What you have to do:
Copy the records from the start through the line with "pyautogui.click(x=64, y=49)", replacing "Submit button" with "Send button" and leaving everything else unchanged.

Records for the exercise:
===============

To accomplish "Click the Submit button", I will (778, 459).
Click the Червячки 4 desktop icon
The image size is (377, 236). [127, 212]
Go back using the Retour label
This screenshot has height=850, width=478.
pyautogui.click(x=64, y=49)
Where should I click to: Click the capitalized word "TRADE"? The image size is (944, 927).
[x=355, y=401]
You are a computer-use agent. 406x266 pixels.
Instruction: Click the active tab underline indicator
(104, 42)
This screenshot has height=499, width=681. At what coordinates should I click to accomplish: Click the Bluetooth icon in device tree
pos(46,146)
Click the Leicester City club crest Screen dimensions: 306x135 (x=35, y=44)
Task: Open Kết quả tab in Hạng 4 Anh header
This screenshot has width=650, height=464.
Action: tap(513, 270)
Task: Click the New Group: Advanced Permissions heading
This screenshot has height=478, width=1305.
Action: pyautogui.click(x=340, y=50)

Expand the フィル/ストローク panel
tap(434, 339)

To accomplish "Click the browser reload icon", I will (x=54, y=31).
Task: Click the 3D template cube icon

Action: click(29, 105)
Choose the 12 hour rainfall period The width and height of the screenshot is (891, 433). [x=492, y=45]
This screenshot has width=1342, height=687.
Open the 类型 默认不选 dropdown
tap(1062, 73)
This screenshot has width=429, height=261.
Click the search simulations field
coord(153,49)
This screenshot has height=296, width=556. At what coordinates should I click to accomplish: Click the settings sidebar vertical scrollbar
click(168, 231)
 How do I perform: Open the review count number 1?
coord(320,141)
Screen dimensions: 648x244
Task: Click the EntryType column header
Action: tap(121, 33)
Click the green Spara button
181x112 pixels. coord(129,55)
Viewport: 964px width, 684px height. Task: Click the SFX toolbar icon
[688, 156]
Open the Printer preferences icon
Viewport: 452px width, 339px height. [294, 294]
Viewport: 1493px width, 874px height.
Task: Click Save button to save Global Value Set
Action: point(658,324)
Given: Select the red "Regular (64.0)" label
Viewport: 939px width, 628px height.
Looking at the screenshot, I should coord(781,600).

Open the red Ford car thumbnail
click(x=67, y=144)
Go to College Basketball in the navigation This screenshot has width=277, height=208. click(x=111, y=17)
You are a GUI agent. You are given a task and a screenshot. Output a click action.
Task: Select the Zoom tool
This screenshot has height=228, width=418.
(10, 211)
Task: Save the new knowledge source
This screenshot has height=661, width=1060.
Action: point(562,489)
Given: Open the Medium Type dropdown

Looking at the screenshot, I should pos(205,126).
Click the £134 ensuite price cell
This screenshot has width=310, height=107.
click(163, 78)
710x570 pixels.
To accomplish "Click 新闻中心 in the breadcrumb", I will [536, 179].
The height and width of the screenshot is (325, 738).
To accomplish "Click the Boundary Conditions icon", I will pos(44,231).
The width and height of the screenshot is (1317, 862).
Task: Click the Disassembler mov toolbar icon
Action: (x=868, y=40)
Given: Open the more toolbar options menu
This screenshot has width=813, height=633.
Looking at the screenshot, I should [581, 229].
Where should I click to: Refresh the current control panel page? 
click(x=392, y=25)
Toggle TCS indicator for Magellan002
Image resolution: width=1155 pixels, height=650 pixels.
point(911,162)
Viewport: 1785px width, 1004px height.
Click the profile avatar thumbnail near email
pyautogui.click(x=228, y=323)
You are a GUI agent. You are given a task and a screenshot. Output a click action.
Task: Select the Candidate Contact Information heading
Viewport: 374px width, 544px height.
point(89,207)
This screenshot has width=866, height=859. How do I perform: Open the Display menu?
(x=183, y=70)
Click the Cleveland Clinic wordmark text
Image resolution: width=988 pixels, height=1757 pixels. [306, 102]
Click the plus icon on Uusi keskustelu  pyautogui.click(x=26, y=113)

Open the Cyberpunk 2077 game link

===============

Task response:
To accomplish "Click the Send button", I will (778, 459).
Click the Червячки 4 desktop icon
The image size is (377, 236). [127, 212]
Go back using the Retour label
This screenshot has height=850, width=478.
pyautogui.click(x=64, y=49)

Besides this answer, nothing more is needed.